Da Redação. Publicado em 23 de maio de 2019 às 22:25.

Foto: Leonardo Silva/Paraibaonline

Nas auroras sempre tensas da terra tabajarina, em tempos recentes, ontem foi colocada na rua mais uma fase da Operação Xeque-Mate, deflagrada a partir da quase obsessão do empresário Roberto Santiago (dono do Manaíra Shopping) de inibir qualquer tipo de concorrência em seu segmento econômico, mesmo que essa disposição o levasse a trilhar caminhos ilegais e até inimagináveis.
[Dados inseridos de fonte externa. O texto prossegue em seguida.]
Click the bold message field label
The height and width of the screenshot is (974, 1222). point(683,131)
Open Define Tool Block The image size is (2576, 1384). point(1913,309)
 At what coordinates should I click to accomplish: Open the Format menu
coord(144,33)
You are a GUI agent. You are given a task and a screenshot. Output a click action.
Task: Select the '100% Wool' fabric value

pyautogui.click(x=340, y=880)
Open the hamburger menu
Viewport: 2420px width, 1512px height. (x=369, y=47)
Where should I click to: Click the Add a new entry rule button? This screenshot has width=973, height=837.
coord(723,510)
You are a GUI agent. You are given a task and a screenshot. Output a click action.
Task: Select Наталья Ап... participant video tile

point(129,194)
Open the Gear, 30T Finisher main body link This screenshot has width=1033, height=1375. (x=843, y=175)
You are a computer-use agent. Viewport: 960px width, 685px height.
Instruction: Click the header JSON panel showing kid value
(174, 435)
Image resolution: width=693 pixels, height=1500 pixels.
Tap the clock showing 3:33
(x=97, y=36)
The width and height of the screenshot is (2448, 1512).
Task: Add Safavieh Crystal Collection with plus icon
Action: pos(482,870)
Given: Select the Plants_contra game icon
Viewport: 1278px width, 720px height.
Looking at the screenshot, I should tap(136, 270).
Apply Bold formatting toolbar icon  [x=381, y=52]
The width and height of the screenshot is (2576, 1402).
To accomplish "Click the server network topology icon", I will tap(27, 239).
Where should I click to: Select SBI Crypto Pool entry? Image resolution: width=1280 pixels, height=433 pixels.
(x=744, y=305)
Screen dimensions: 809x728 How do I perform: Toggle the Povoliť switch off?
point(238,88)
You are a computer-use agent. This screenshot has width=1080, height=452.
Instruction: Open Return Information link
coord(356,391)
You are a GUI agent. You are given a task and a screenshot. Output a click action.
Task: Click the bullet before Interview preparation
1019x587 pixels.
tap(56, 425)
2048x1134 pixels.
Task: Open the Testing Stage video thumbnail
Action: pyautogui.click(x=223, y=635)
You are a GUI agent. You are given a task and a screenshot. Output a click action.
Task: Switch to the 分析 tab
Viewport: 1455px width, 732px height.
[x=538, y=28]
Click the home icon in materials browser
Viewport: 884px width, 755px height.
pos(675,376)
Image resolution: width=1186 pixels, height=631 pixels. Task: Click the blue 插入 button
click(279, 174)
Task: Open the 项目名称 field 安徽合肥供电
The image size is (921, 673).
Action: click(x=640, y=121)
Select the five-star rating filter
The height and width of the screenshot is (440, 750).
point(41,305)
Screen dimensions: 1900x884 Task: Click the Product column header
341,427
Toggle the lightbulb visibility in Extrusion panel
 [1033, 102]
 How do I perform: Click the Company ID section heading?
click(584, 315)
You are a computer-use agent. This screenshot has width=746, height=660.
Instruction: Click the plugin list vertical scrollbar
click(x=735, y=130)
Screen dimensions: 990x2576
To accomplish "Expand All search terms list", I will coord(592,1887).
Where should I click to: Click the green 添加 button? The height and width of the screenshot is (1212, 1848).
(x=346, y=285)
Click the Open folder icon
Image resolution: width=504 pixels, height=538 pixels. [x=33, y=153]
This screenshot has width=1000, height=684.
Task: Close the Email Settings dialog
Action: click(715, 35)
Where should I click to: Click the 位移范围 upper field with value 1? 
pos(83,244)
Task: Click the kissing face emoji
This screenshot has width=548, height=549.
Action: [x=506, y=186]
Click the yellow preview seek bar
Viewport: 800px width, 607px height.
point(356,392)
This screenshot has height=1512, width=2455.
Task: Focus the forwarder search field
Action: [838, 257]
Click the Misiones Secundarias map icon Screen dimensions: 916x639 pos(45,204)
O principal alvo da vez foi o conselheiro do Tribunal de Contas do Estado Fernando Catão, que teria facilitado, em algum estágio, a escalada criminosa de Santiago.

Para autorizar essa nova fase da Operação, a procuradora-geral da República Raquel Dodge mencionou um “esquema criminoso”, sendo necessária a ação policial para “reunir provas de um esquema envolvendo o pagamento de vantagens indevidas a agentes públicos com o propósito de impedir a construção de um shopping”.

Ao se pronunciar na sessão de ontem do TCE, Catão afirmou que “fui surpreendido em minha residência e aqui no gabinete por ação judicial de busca e apreensão levada a efeito pela Polícia Federal. Em que pese o desconforto da medida, não me traz nenhuma estranheza”.

Ainda conforme o conselheiro, “estamos num estado de direito onde todos os cidadãos estão sob o regime da lei e notadamente os agentes públicos, em um momento tão difícil de um Brasil para os agentes públicos.”

“Tenho a consciência tranquila, plena e absoluta, de que agi dentro da legalidade, cumpri todos os prazos do Tribunal (…) Agi dentro das minhas competências, da minha legalidade e dentro do meu juízo de valor. Estou tranquilo e não perdi, não perco e não perderei nenhum minuto do meu sono a respeito desse assunto.”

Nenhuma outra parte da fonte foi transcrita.